Set exercise 1: Please quote the passage on libraries reopening, starting with "Items that patrons" and going on through "been closed tight.".
Set exercise 2:
Answer these questions from the passage on libraries reopening:
(a) Which phase of reopening are Washington and Greene counties now in?
(b) What kind of service did some libraries in both counties start on Tuesday?
(c) When will libraries in Greene County reopen?

Page excerpt:
● ● ● ● ●
Items that patrons checked out before then have been languishing in their homes, since library doors have been locked. Even outdoor boxes where books, DVDs, compact discs and other items could be returned have been closed tight.

But, as Washington and Greene counties are now in the yellow phase of reopening, and the green phase is perhaps not too far over the horizon, libraries have started to stir from their slumber.

Some libraries in both counties started curbside, by-appointment service on Tuesday, and others will be following suit in the days ahead. Other libraries are looking to reopen, but with restrictions designed to assure that patrons don’t linger.

Citizens Library in Washington has started curbside service by appointment, as have other libraries. Hours vary among the libraries. Libraries in Greene County, and some of the smaller libraries in Washington County, will reopen next Monday.
● ● ● ● ●
Given entries:
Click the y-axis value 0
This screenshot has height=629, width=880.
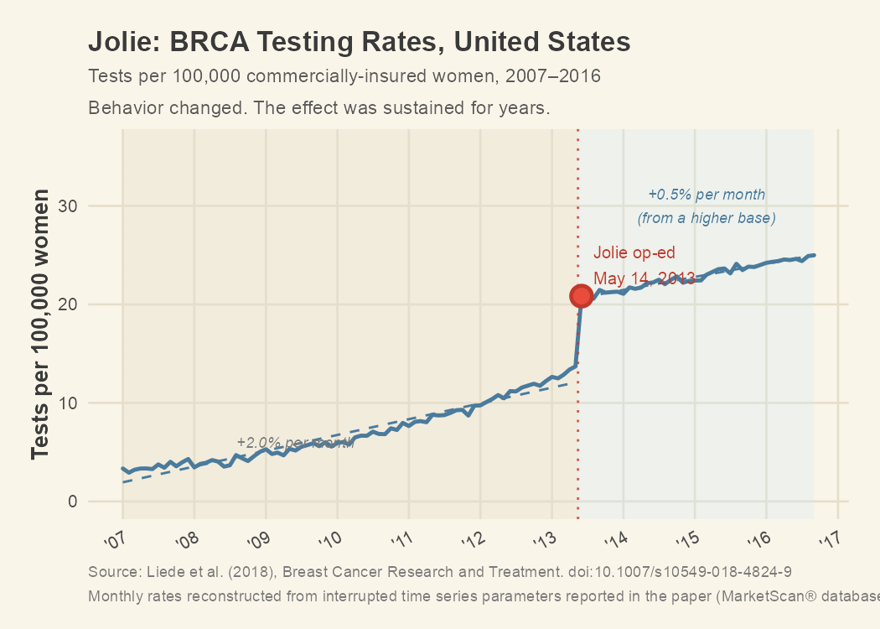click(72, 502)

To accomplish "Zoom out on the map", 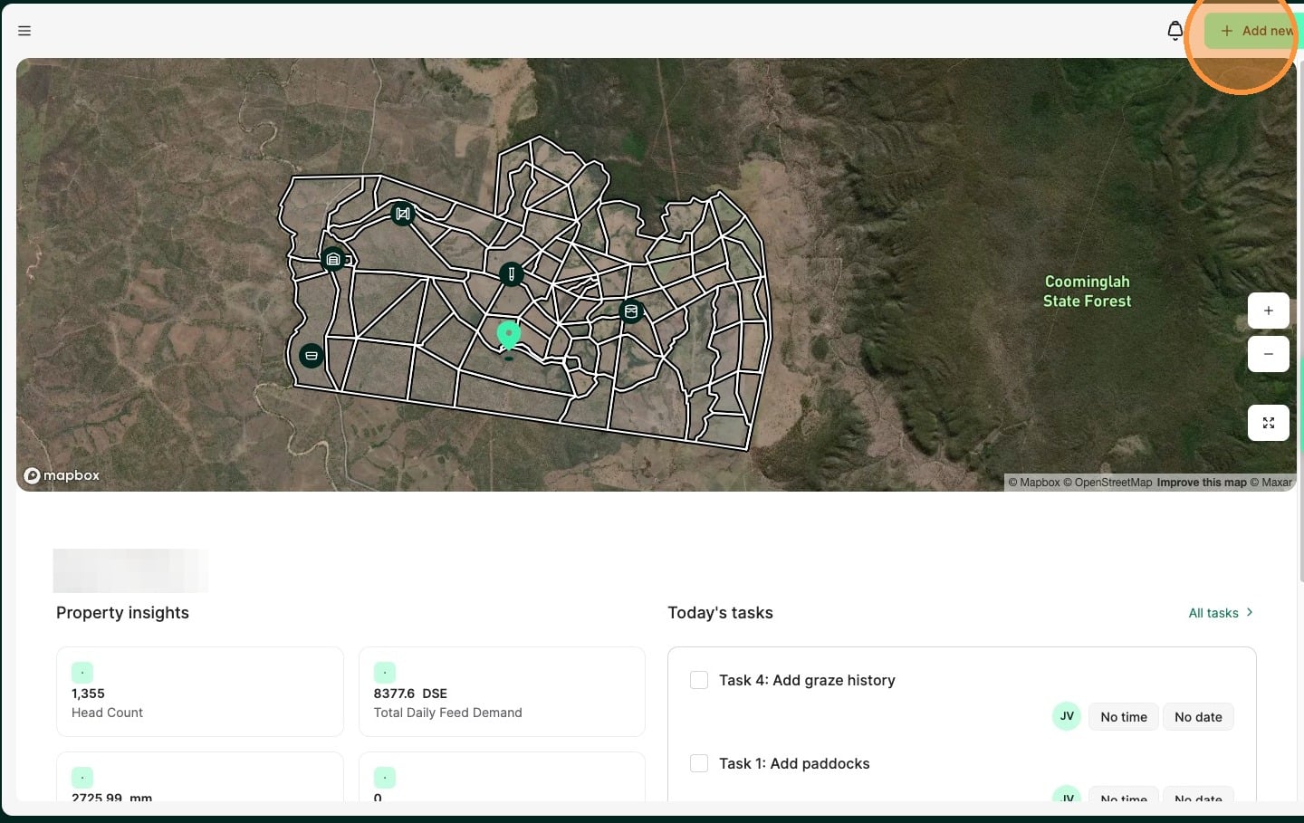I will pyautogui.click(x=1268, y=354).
● ● ● ● ●
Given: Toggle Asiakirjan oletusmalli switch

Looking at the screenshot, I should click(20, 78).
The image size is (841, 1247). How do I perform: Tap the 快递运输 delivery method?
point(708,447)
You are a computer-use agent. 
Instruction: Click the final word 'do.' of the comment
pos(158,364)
● ● ● ● ●
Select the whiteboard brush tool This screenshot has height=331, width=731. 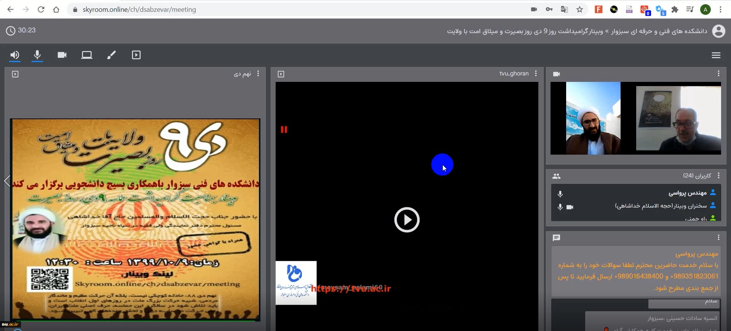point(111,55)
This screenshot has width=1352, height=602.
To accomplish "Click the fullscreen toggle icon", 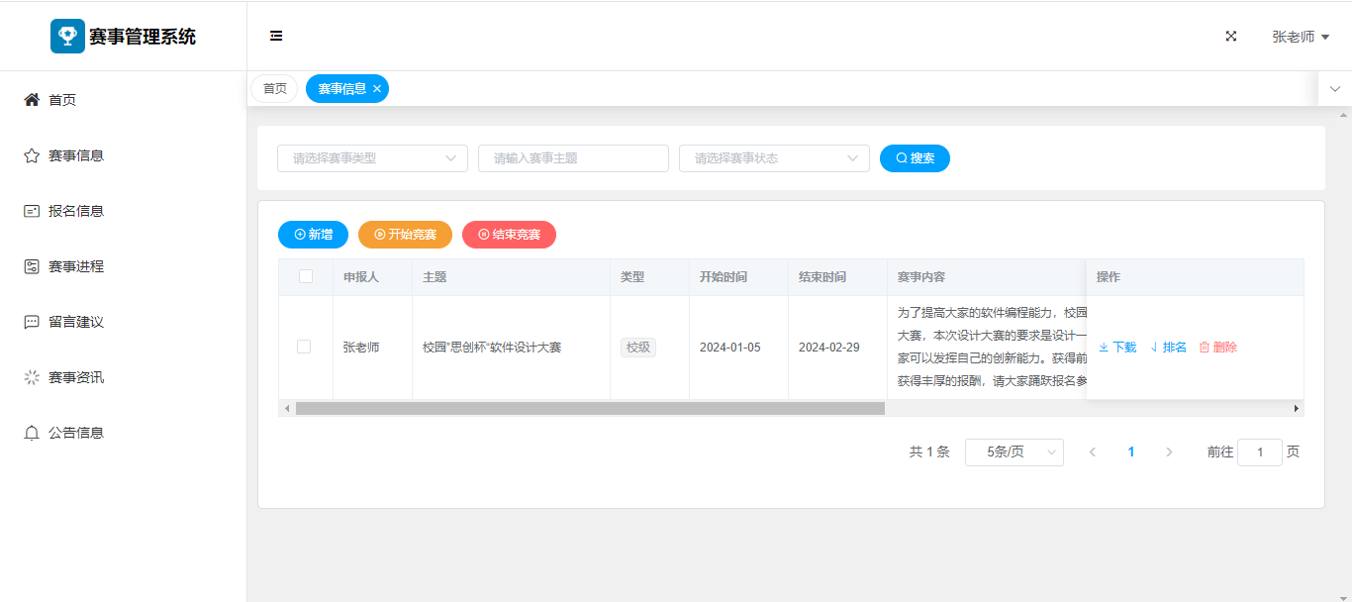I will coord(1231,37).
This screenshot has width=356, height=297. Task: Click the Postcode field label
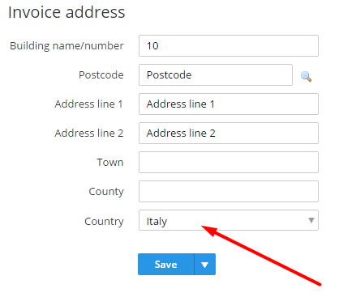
● ● ● ● ●
Complete answer 1:
Items that patrons checked out before then have been languishing in their homes, since library doors have been locked. Even outdoor boxes where books, DVDs, compact discs and other items could be returned have been closed tight.

Complete answer 2:
(a) The yellow phase.
(b) Curbside, by-appointment service.
(c) Next Monday.